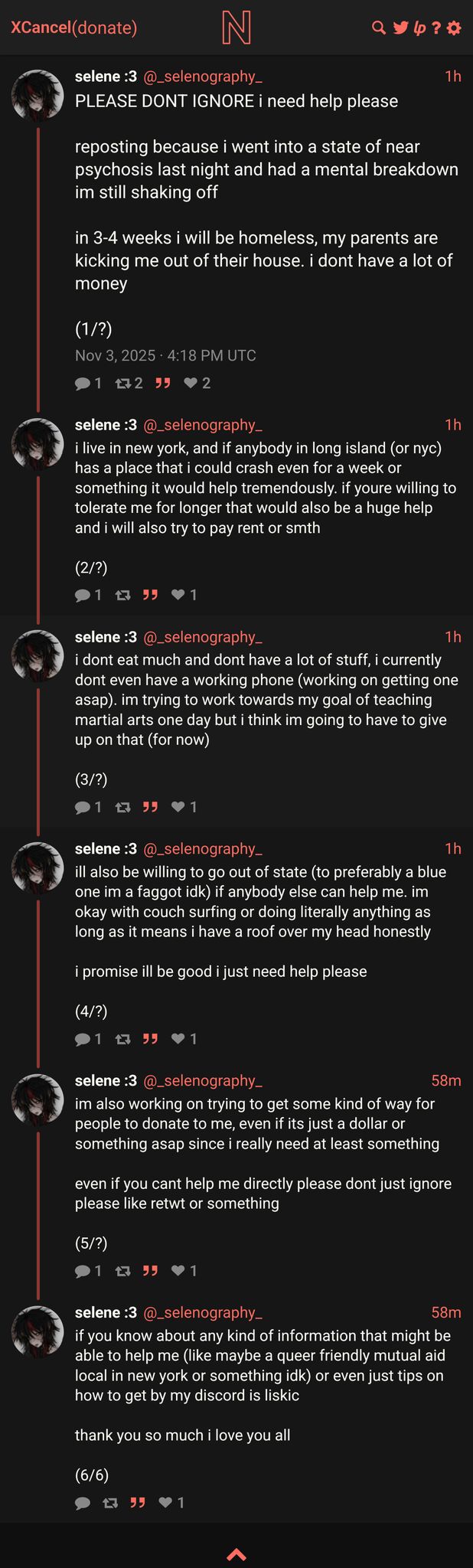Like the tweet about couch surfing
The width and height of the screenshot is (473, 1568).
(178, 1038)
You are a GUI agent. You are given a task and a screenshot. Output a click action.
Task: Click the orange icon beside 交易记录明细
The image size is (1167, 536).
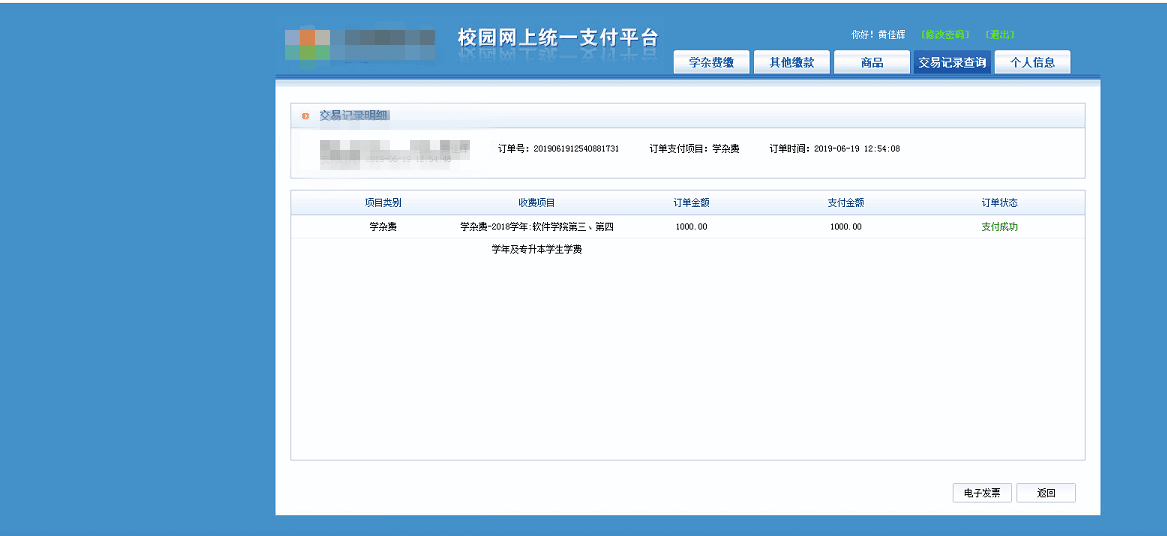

...

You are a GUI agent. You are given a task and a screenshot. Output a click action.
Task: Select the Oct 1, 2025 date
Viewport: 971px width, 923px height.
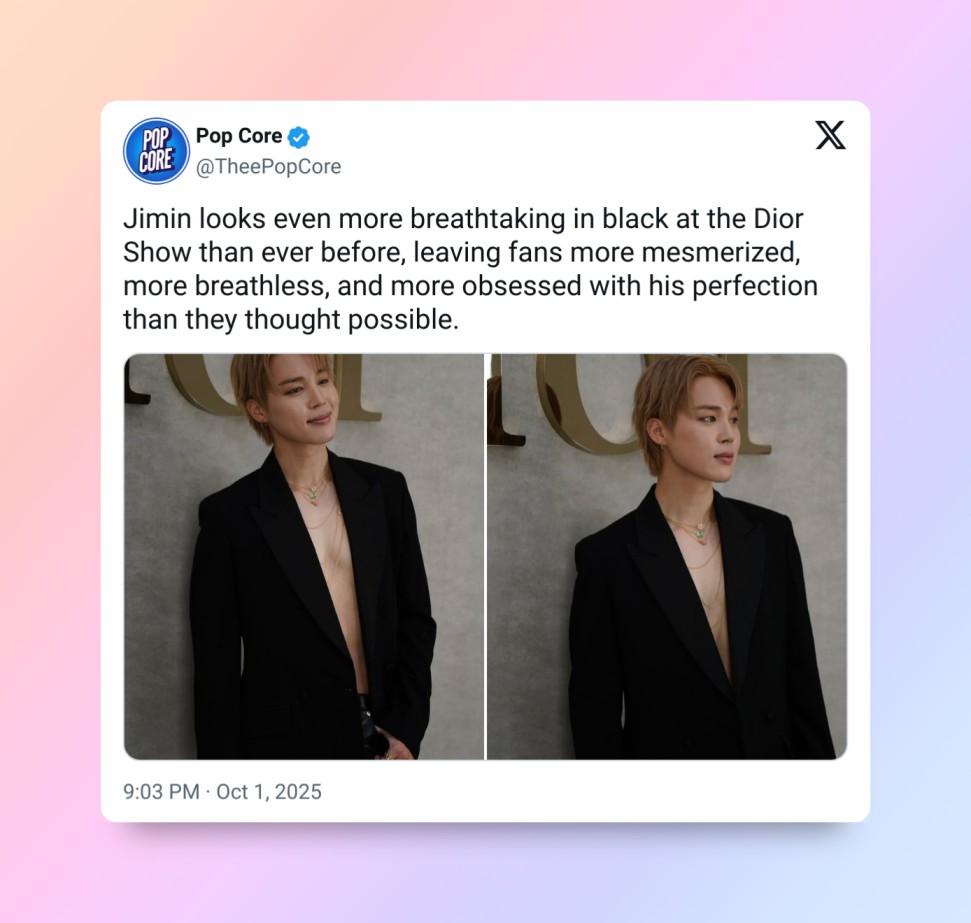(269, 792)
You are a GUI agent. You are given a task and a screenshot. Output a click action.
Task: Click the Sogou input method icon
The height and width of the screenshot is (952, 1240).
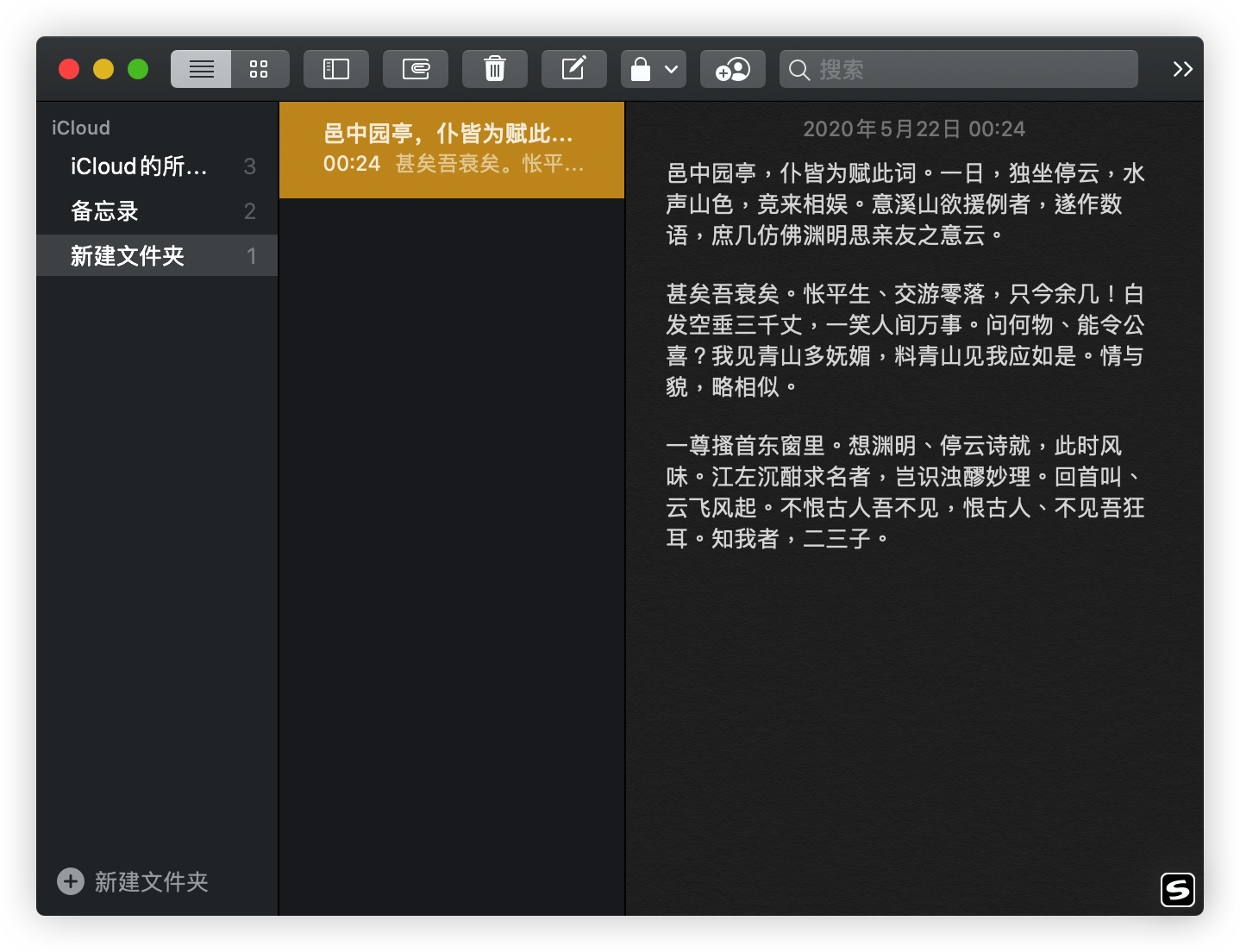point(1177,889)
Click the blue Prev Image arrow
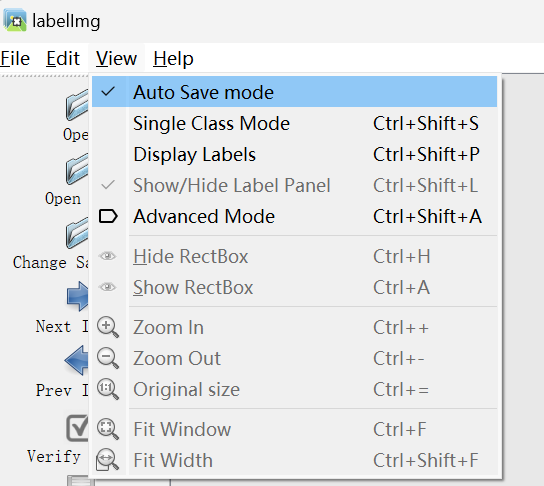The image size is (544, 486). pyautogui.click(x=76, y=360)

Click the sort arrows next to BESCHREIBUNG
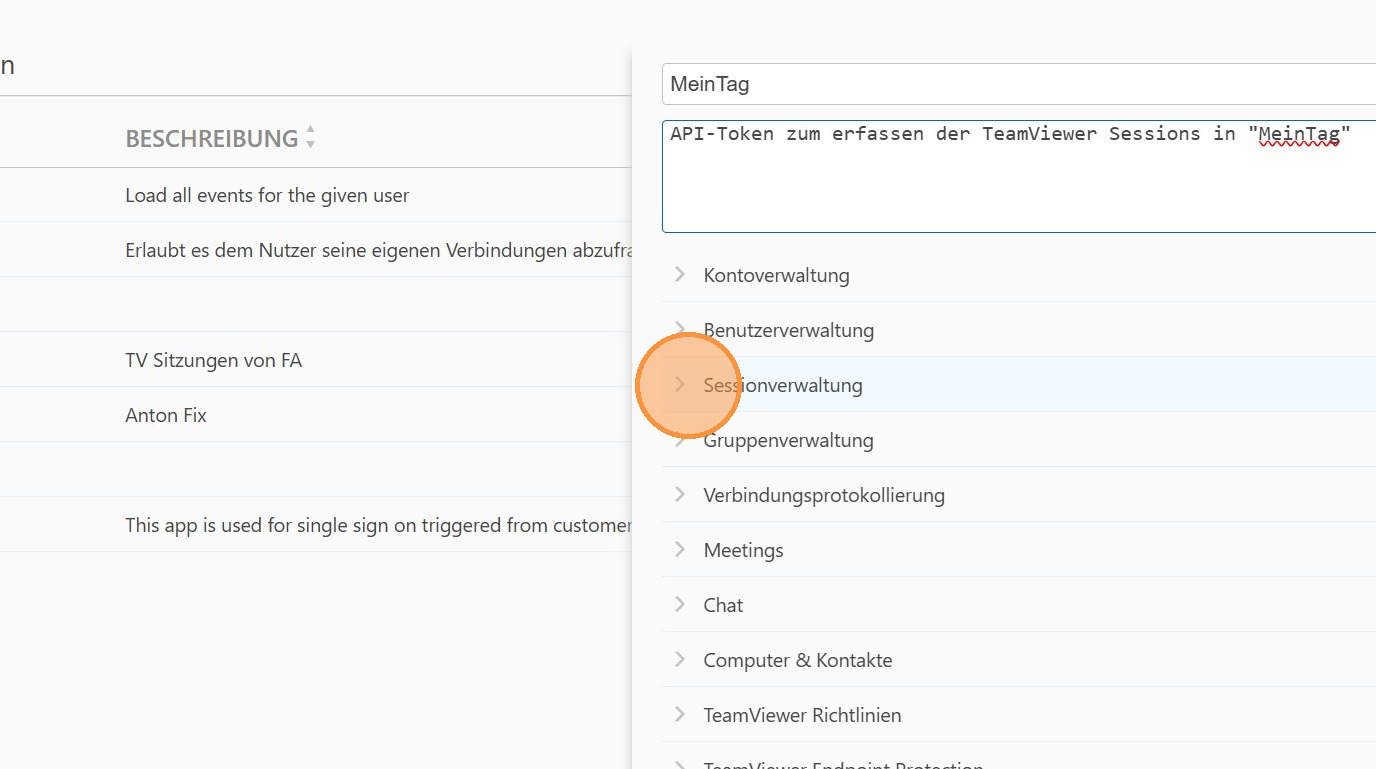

---

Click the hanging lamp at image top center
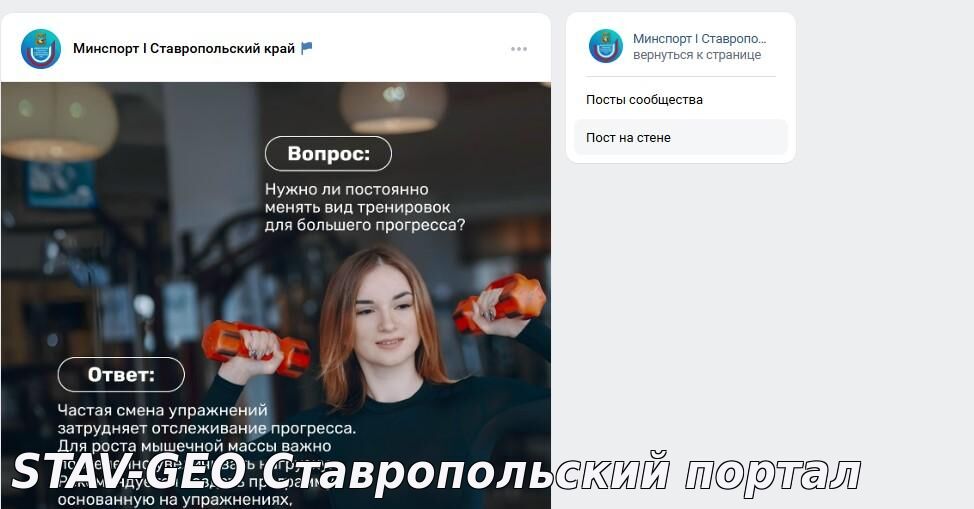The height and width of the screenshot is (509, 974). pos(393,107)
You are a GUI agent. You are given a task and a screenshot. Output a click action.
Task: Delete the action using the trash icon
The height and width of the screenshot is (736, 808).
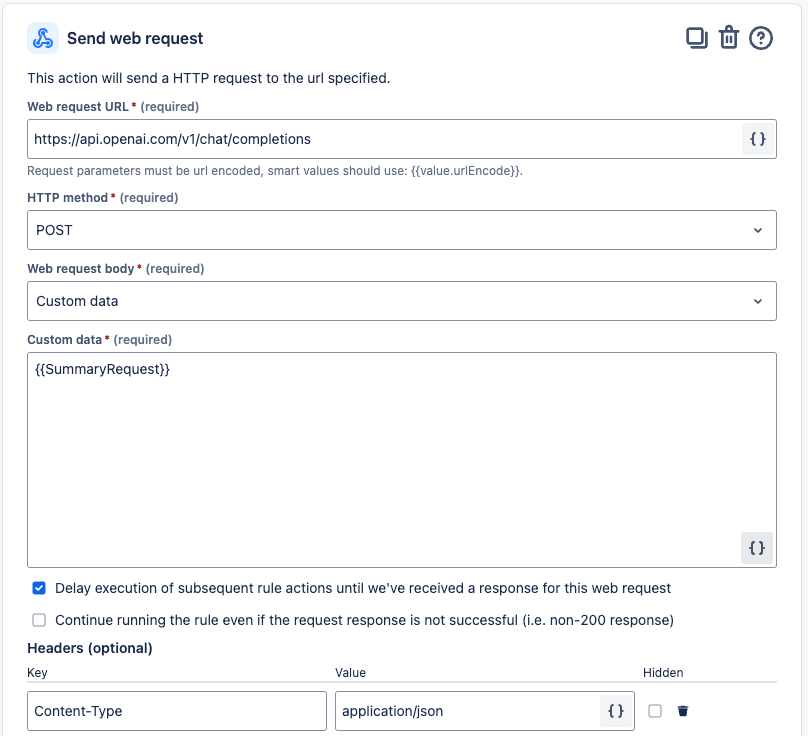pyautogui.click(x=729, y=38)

### Task to carry out
Extract from the material above the stretch running from the line containing "Viewport: 971px width, 923px height." through the line containing "Click the sort arrows next to BESCHREIBUNG". Keep the text exact and the pictures out.

### Task result
Viewport: 971px width, 923px height.
(269, 792)
You are a GUI agent. You are given a task and a screenshot. Output a click action.
Task: Click the Sogou input method icon
The height and width of the screenshot is (952, 1240).
point(1177,889)
Click the blue Prev Image arrow
The image size is (544, 486). pyautogui.click(x=76, y=360)

Click the sort arrows next to BESCHREIBUNG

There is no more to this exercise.